What several analysts now point to is the large and increasing percentage of BBB/BBB- in the investment grade universe.  This is becoming a hot topic, as evidenced by the following snippets: From Almost Daily Grants June 26, “According to data from FactSet, investment-grade debt has been the worst performing major asset class year-to-date through June 21 with a 3.6% loss, trailing Treasurys (down by 1.4%), high-yield (green by 0.7%), stocks and commodities (both higher by more than 3%).”

Here’s a clip from Business Insider in April 2018: “The ballooning of BBB-rated debt as a share of the overall investment-grade bond market comes as U.S. corporations heap debt onto their already leveraged balance sheets. The outstanding value of BBB-rated debt is around 42.2% of the entire investment grade market, comparing with 26.1% in 2007.”

From the MacroTourist last week: “The past five months have been brutal to investment-grade credit investors. IG OAS has risen from 95 bps in late January, to 140 bps today. This is a big move for investment-grade bonds. It is an especially big move considering the fact that most other risk assets are not following suit.”  He further notes that the ratio of Hi Yield to IG is the lowest it has been since 2009 (the yield spreads are converging).

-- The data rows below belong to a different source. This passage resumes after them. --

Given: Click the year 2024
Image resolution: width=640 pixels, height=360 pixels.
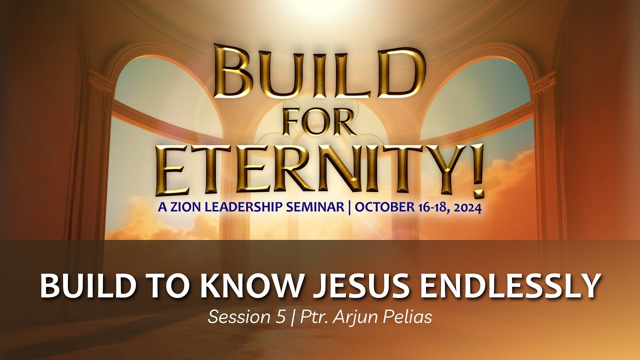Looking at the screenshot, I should click(x=464, y=208).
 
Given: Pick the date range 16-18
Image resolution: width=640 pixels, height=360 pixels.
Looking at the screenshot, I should click(x=427, y=208).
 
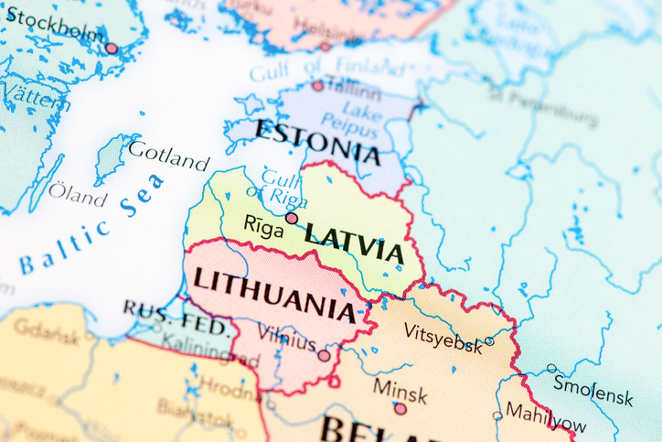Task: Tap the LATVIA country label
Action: (354, 243)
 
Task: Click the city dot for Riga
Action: (291, 218)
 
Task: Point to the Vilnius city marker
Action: (324, 355)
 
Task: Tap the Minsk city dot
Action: (400, 409)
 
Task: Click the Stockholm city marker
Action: (112, 48)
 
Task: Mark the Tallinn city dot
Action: (317, 85)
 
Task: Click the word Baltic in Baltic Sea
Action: (64, 251)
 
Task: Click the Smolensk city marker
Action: (551, 368)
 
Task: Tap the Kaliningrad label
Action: (211, 352)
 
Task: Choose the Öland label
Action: (77, 195)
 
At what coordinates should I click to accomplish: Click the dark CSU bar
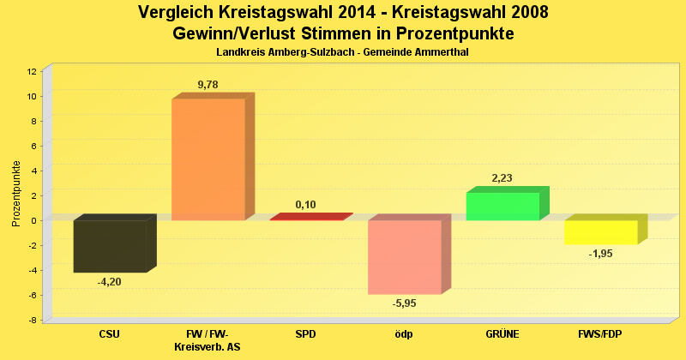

From the FT June 29: “Investment-grade US corporate bonds recorded a second negative quarter in the three months to the end of June, marking the first back-to-back losses since the financial crisis, as the Federal Reserve raised interest rates and foreign buyers of corporate bonds retreated in the first half of this year.”

There was also a note from BofA citing some of the same concerns regarding European debt.  From ZH (attributed to BofA): “Since the beginning of 2015 (PSPP started in March ’15) the size of the BBB-rated non-financial sector has grown from €450bn to €755bn (66%). Conversely, the size of the Euro high-yield market has shrunk from €310bn to €285bn over this period.”  The ECB can buy investment grade debt, so high-yield issuers have a big incentive to squeeze onto the next rung higher on the quality ladder.  But what happens in a recession with downgrades?

Regarding size of the markets, in 2008, when MBS was the problem, the amount of US mortgages outstanding was $10.61T, total Business debt was $10.66T and Corporate was $6.57T.  As of Q1 2018, Mortgage debt outstanding is actually lower at $10.14T, total Business is $14.43T and Corporate is $9.06T.  Of course, the elephant is Fed’l debt, from $7.38 to $17.08.

The broad concern is that there is a lot of debt teetering just above junk status, and perhaps rating agencies are not being as stringent as they should.  With 2 consecutive quarters of negative returns in IG, and an increasing spread, the market is giving a pretty clear warning that probably shouldn’t be ignored.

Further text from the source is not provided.